- EXCERPT TO READ -
|---|

Laser thermal adjustment as an application of laser forming in microsystems has received considerable attentions in recent years. This process is a noncontact and high precision forming method. The traditional mechanical microforming technologies for the adjustment step used in microsystem assembly are often limited in their accuracy and are also time consuming. This paper presents an analytical model for describing the in-plane deformation of actuators during laser thermal adjustment. A formula for calculating the in-plane bending angle of the actuator generated by the laser processing is derived. The proposed analytical model is demonstrated by the comparison of the predicted bending angles with the numerical and experimental results. Finally, a formula to predict the possible buckling of the actuator during the laser processing is also developed, from which one can design the opening of the actuator in order to avoid the buckling of the actuator during a heating stage of the process.

|---|

- PROVIDED DATA -

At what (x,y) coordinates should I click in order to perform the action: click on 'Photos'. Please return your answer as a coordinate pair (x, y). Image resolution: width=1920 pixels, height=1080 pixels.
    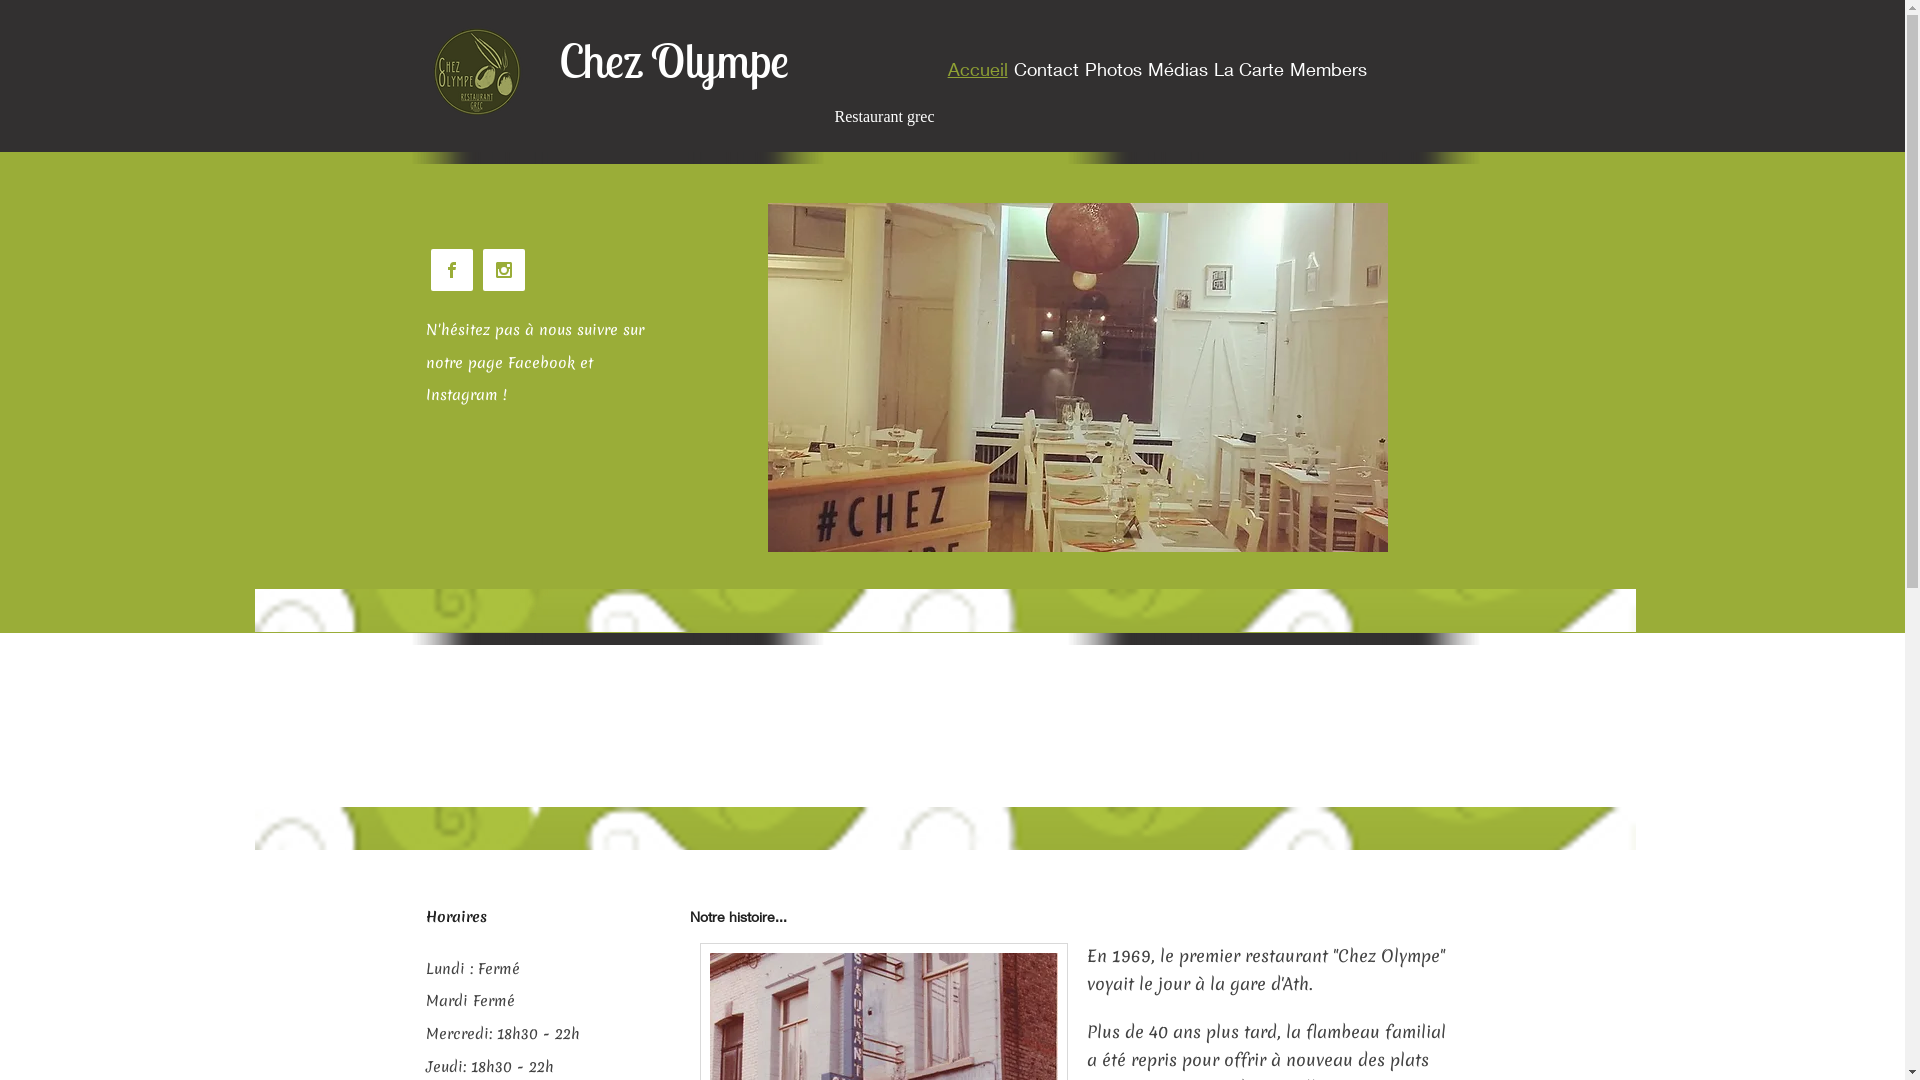
    Looking at the image, I should click on (1112, 68).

|---|

- WRITTEN REQUEST -
According to the passage on laser thermal adjustment, what two limitations do traditional mechanical microforming technologies often have for the adjustment step in microsystem assembly?

- WRITTEN RESPONSE -
They are often limited in their accuracy and are also time consuming.